But there are significant differences; the prisoners can block their transfers to home countries, military officials say.

Officials of the International Committee of the Red Cross interview all detainees before they are returned to their home countries, said Bernard Barrett, a Red Cross spokesman.

These militants are initially held, without notification to the Red Cross, sometimes for weeks at a time, in secret at a camp in Iraq and another in Afghanistan run by U.S. Special Operations forces, the military officials said.

They said that foreign intelligence officers had been allowed access to these camps to question militants there, as a prelude to the transfers.

In interviews, the military officials said the transfers represented an effort by the United States to find a better way to detain and interrogate the militants.

The US military’s prison at Guantanamo Bay, Cuba, and the secret prisons abroad run by the CIA have drawn criticism, and there have been concerns over the use of Iraqi and Afghan jails.

Some have questioned whether those facilities should play any future role in housing terrorism suspects.

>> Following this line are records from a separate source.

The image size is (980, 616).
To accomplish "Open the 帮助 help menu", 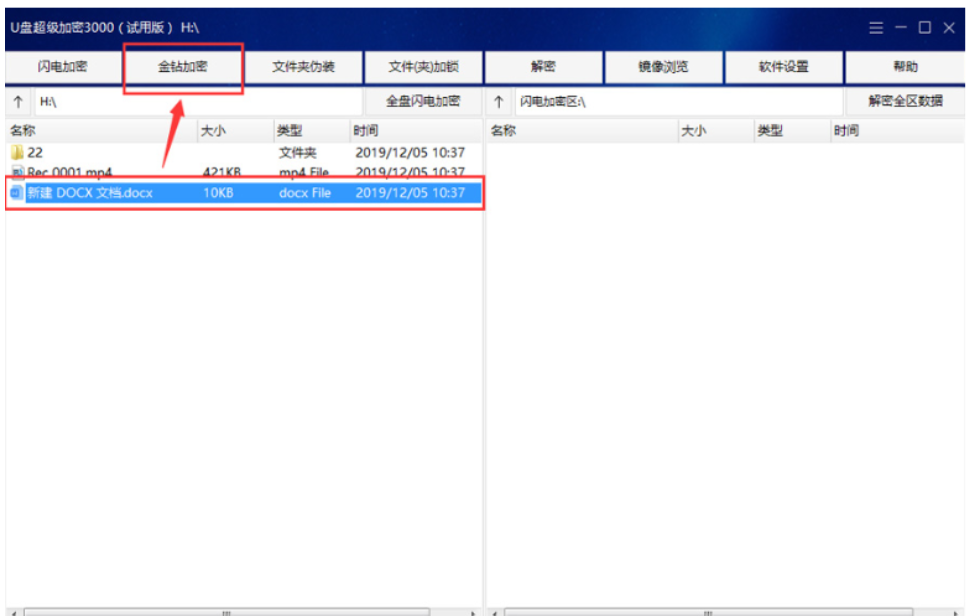I will [905, 67].
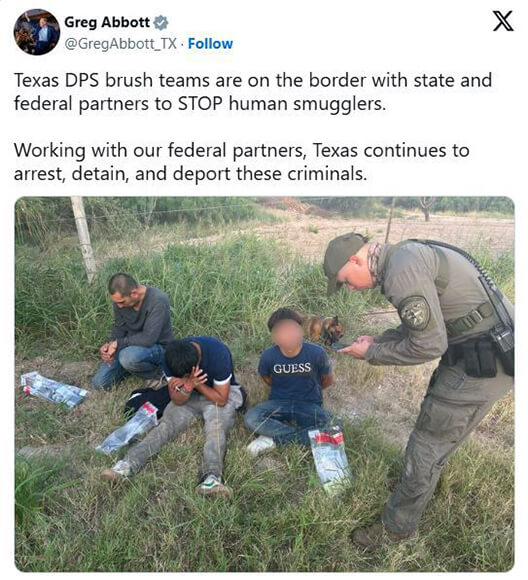
Task: Click the officer's shoulder patch emblem
Action: (x=415, y=313)
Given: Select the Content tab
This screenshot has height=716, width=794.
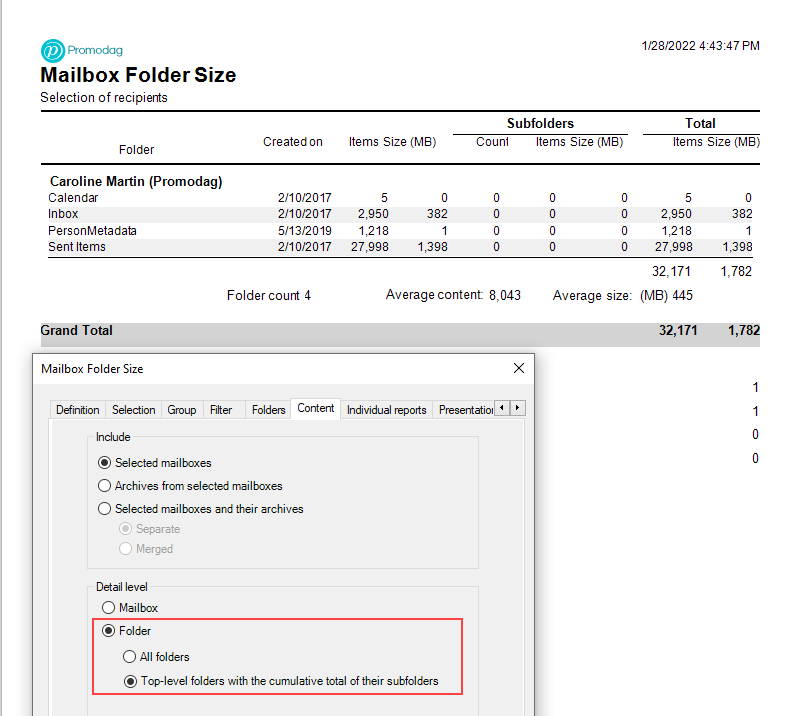Looking at the screenshot, I should (x=316, y=409).
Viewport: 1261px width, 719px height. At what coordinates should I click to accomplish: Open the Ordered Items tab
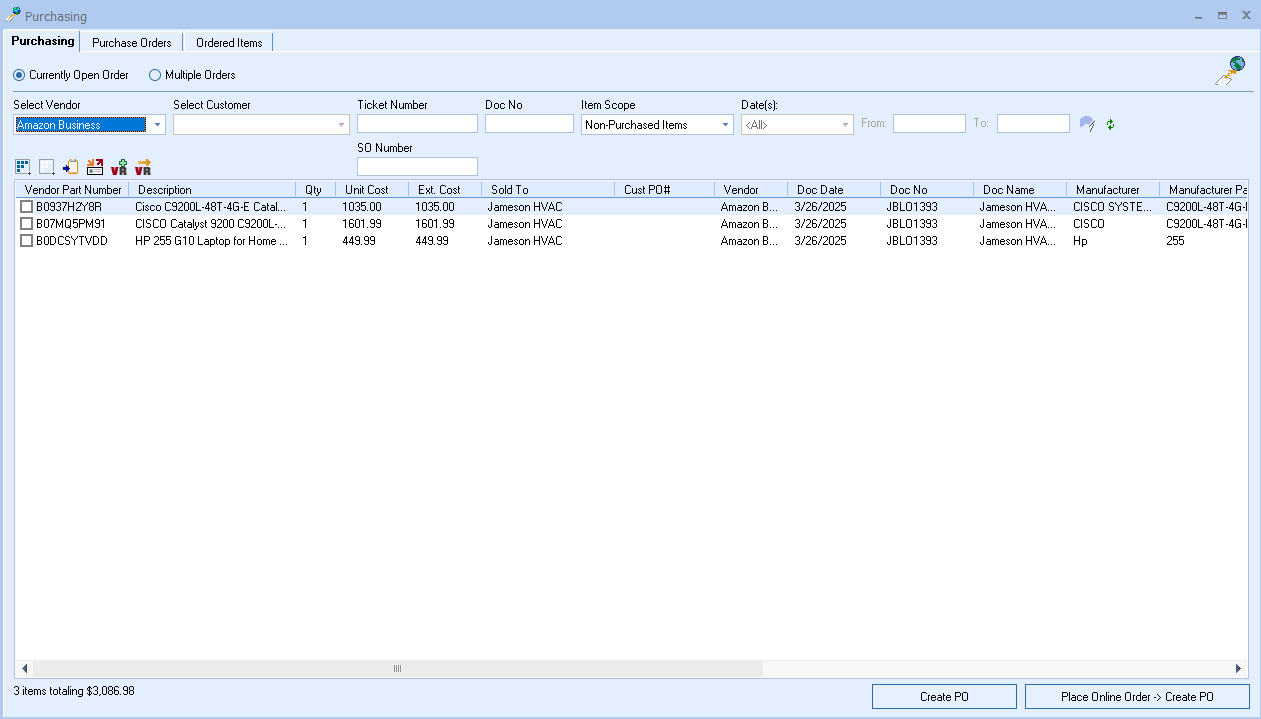tap(229, 43)
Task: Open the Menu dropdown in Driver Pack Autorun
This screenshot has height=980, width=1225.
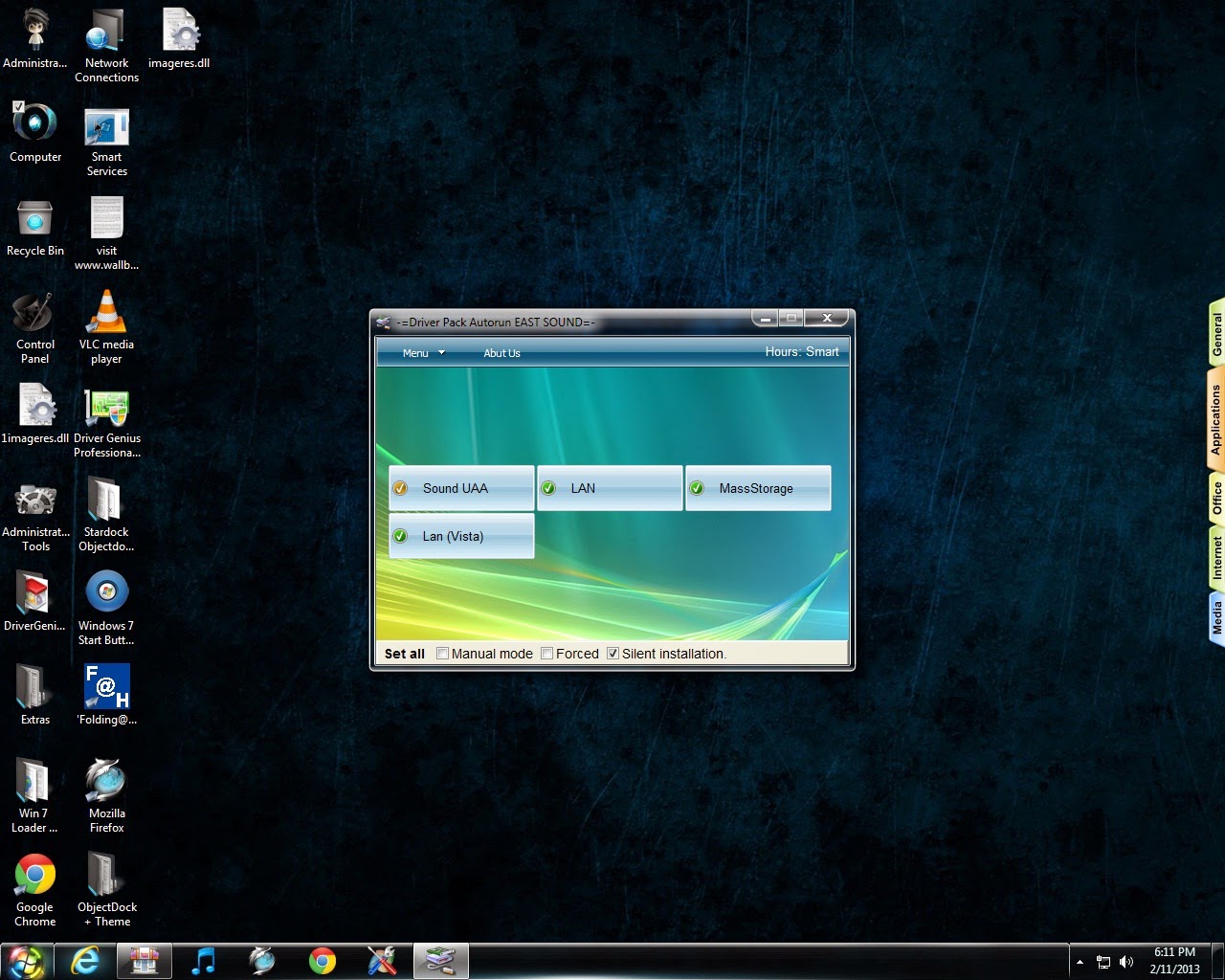Action: (421, 352)
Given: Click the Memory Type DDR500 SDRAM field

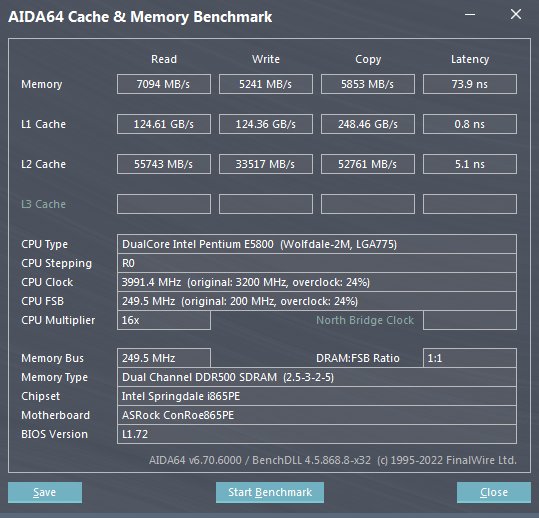Looking at the screenshot, I should point(317,377).
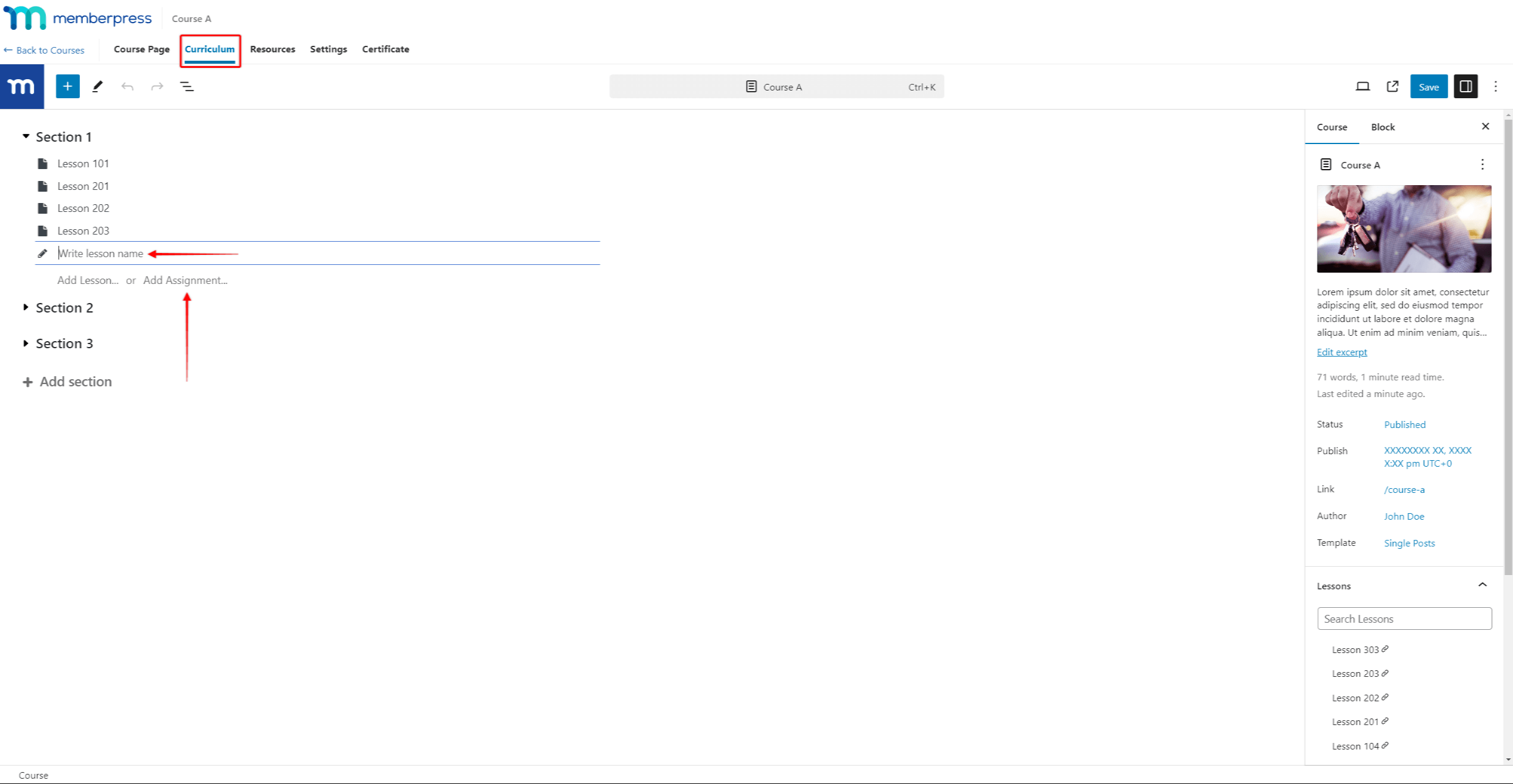Click Search Lessons input field
Screen dimensions: 1513x784
click(1403, 618)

As a rationale for the approach, the US officials said that language skills and cultural knowledge in most cases made the Saudis, Egyptians and others best suited to question the captured suspects, and best equipped to act on any intelligence they provide about militant networks in their countries.

The effort was described in interviews over the past six weeks with more than a dozen current and former U.S. military, intelligence and foreign policy officials.

Unlike in Afghanistan, where many prisoners captured by US forces were sent to Guantanamo Bay in the first five years after the Sept. 11 attacks, prisoners captured by the United States in Iraq have never been sent to US detention centers outside Iraq, and until The New York Times began to conduct interviews for this article in July, military officials had not acknowledged that any had been repatriated.

US military officials said the transfers required assurances that the prisoners would be well taken care of, but they would not specify those assurances, and human rights advocates questioned whether compliance could be monitored.

While the militants are in US custody, Pentagon rules allow them to be held at the Special Operations sites in Balad, Iraq, and Bagram, Afghanistan, for up to two weeks, with extensions permitted with the approval of Defense Secretary Robert Gates or his representative, military officials said. About 30 to 40 foreign prisoners are held at the Iraq camp at any given time, the officials said; they did not provide an estimate for the Afghan camp but suggested that the number was smaller.

Saudi and Egyptian intelligence officers have been permitted to interrogate militants at the camps, although US military officials say that the foreign interrogators who operate in the US camps are monitored by American soldiers and that they must follow American rules.

They said restrictions on interrogation techniques and on the length of secret detentions were carefully regulated, a response to problems within the US military detention system, including the abuses at Abu Ghraib prison in Iraq and the Special Operations site in Balad, Iraq, that emerged beginning in 2004.

The officials said the prisoners who were repatriated were sent home only after being moved into the general US-run prison population, a step that meant that their names were reported to the Red Cross.

In all, they said, 214 prisoners in Iraq and at least two more in Afghanistan have been transferred to the custody of their home countries over the past four years, and while the Iraqi government has helped to facilitate some of the transfers, they were not subject to the approval of either the Iraqi government or the Afghan government.